Nature of problem: On boot, the PCI bridges are handled in the function
pci_assign_unassigned_root_bus_resources(). This function makes multiple
passes / attempts to assign all of the resources. It calls
__pci_bus_size_bridges() which tries to assign required resources, plus
additional requested space. It makes calls to pbus_size_io() and
pbus_size_mem() which return zero on success. However, these functions
misleadingly return non-zero if the resource is already assigned.

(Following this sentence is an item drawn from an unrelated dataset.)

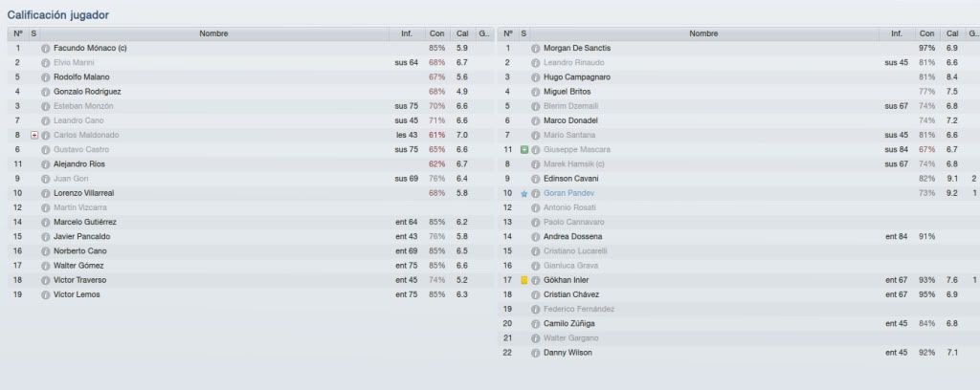The height and width of the screenshot is (390, 980).
Task: Open info icon beside Víctor Lemos
Action: (x=45, y=295)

The fallout: If the first attempt to allocate resources on a bridge
succeeds in 64-bit MMIO_PREF, but fails in 32-bit MMIO, then a second
attempt is made. Then, the __pbus_size_mem() returns non-zero for
MMIO_PREF because the resource is already assigned. That makes
__pci_bus_size_bridges() think there is no space (ENOSPC) and it
attempts to assign the sum of the MMIO_PREF and MMIO sizes into a 32-bit
window. This means that it tries to request the sum of the the MMIO and
MMIO_PREF size into the MMIO window. In the best case, the MMIO size is
equal to the MMIO_PREF size and we get double the window in MMIO, and
the correct size in MMIO_PREF, and nothing bad happens. In a worse case,
doubling the size makes it fail due to lack of space in the miniscule
MMIO 32-bit address space. In that case, we might be able to reduce the
requested size. In the worst case, we have requested for a vast amount
of MMIO_PREF, and a small amount of MMIO. The kernel tries to assign the
sum of the sizes of the two types in the MMIO window, leaving us with
MMIO_PREF assigned and MMIO unassigned due to the requested size being
too large to assign. In this case, there is nothing we can do about it.
If a massive additional MMIO_PREF and a small non-zero amount of
additional MMIO are needed, then we cannot reduce the requested
MMIO_PREF to work around the bug.

The cause: pbus_size_io() and pbus_size_mem() both call
find_free_bus_resource() to identify which bridge window of the bus
meets the criteria. This function explicitly skips resources with a
parent, inevitably returning NULL. The functions pbus_size_io() and
pbus_size_mem() return -ENOSPC if find_free_bus_resource() returns NULL,
meaning an assigned resource is interpreted as having been failed to
assign, potentially causing it to try to allocate it again in another
window.

The solution: my proposed patch renames find_free_bus_resource() to
find_bus_resource_of_type() and modifies it to not skip resources with
r->parent. The name change is because returning an assigned resource
makes the resource potentially not "free". The calling functions,
pbus_size_io() and pbus_size_mem() have checks added for b_res->parent
and they return 0 (success) in this case. This is because a resource
with a parent is already assigned and should be interpreted as a
success, not a failure.

Testing: I have tested my proposed patch and it appears to work
flawlessly. It has the added benefit of slashing the number of attempts
taken to assign a given BAR, meaning a much cleaner dmesg. In fact, in
my configuration, it has gone from very messy to mainly IO BAR failures.
There is nothing that can be done about IO BARs because of the 16-bit
hardware limitation, meaning the amount of available space cannot be
increased. All that I am left with is a few "failed to assign [mem
size]" very early in boot, before those BARs succeed in the next
attempt. After the small initial set of failures for MEM, there are no
more "failed to assign" whatsoever for non-IO BARs.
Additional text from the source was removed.